» Exercise aim:
Where the line containing "You are a computer-use" appears in the records below, begin there and repeat each line exactly through the final one, dropping all pictures.

(Supplied records begins)

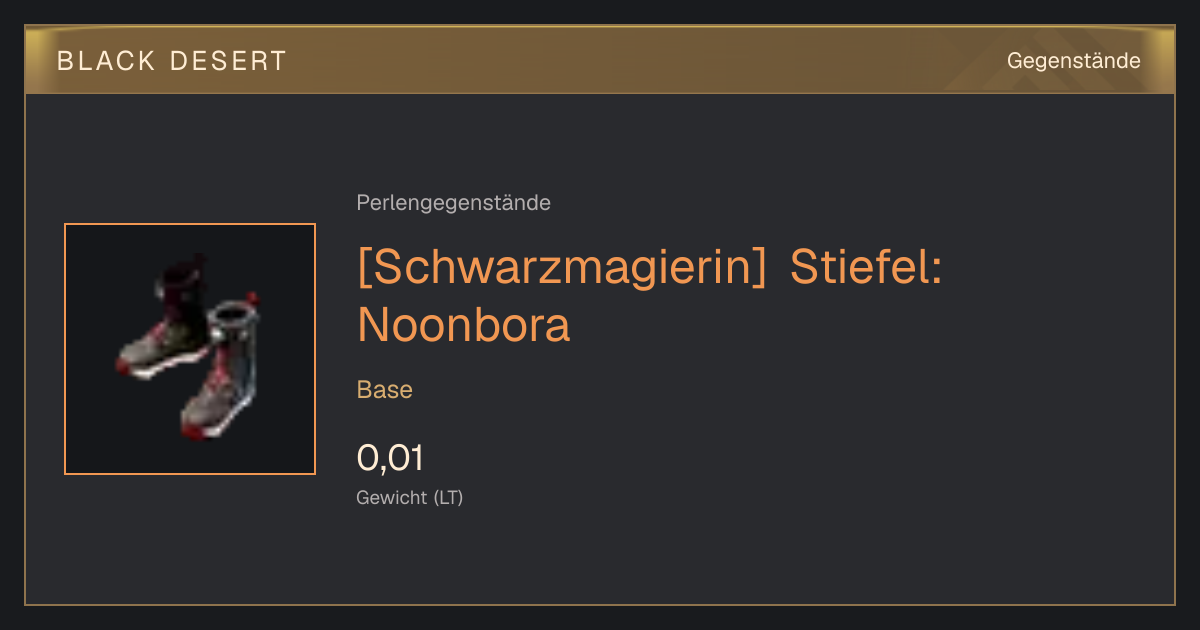
Task: Open the Gegenstände section in the header
Action: click(x=1073, y=61)
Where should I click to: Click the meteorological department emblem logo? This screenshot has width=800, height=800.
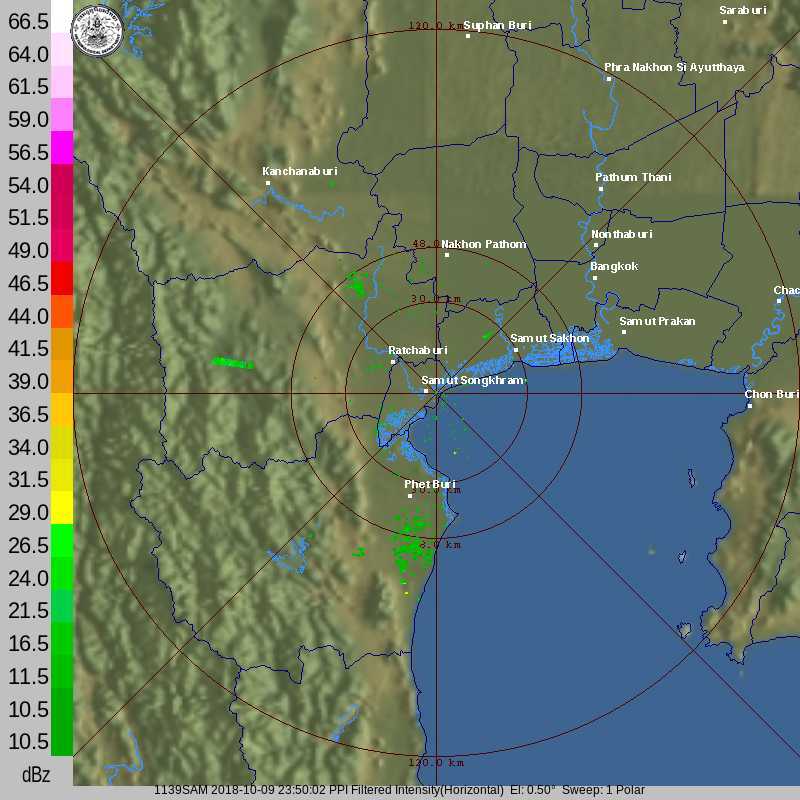point(97,30)
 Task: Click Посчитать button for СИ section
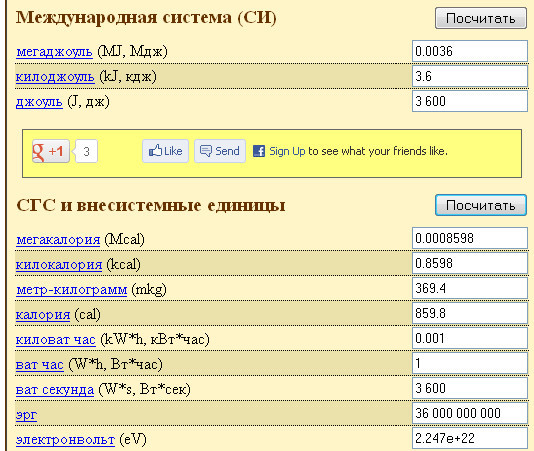pyautogui.click(x=481, y=18)
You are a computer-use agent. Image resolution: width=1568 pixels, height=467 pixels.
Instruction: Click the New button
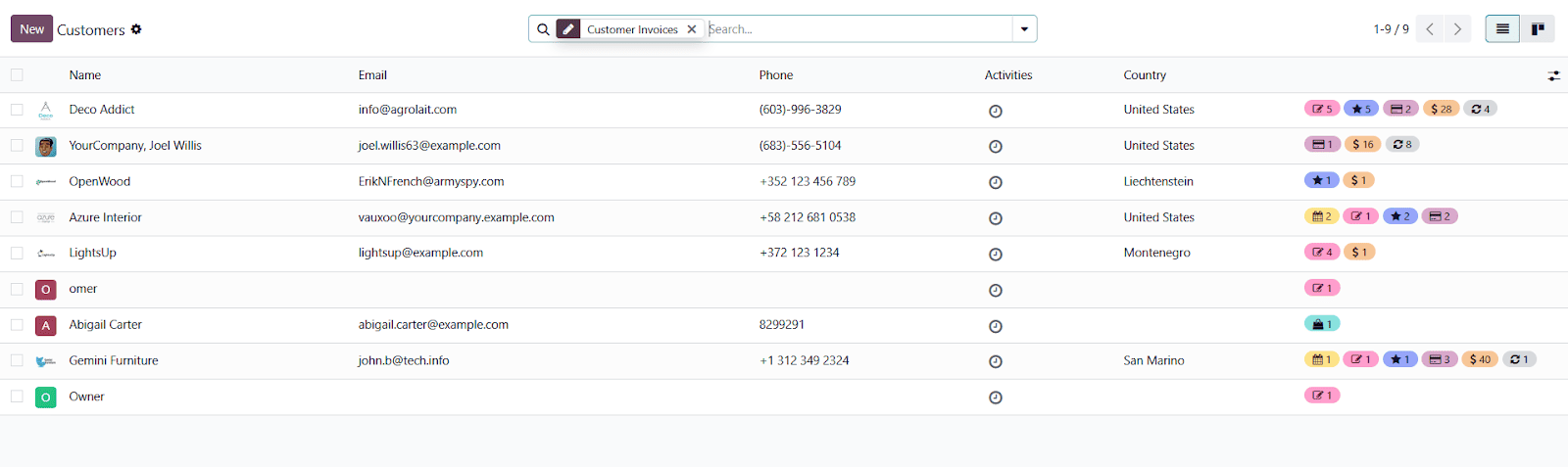pos(31,29)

(Supplied records ends)

» Exercise solution:
You are a computer-use agent. Image resolution: width=1568 pixels, height=467 pixels.
Instruction: Click the New button
pos(31,29)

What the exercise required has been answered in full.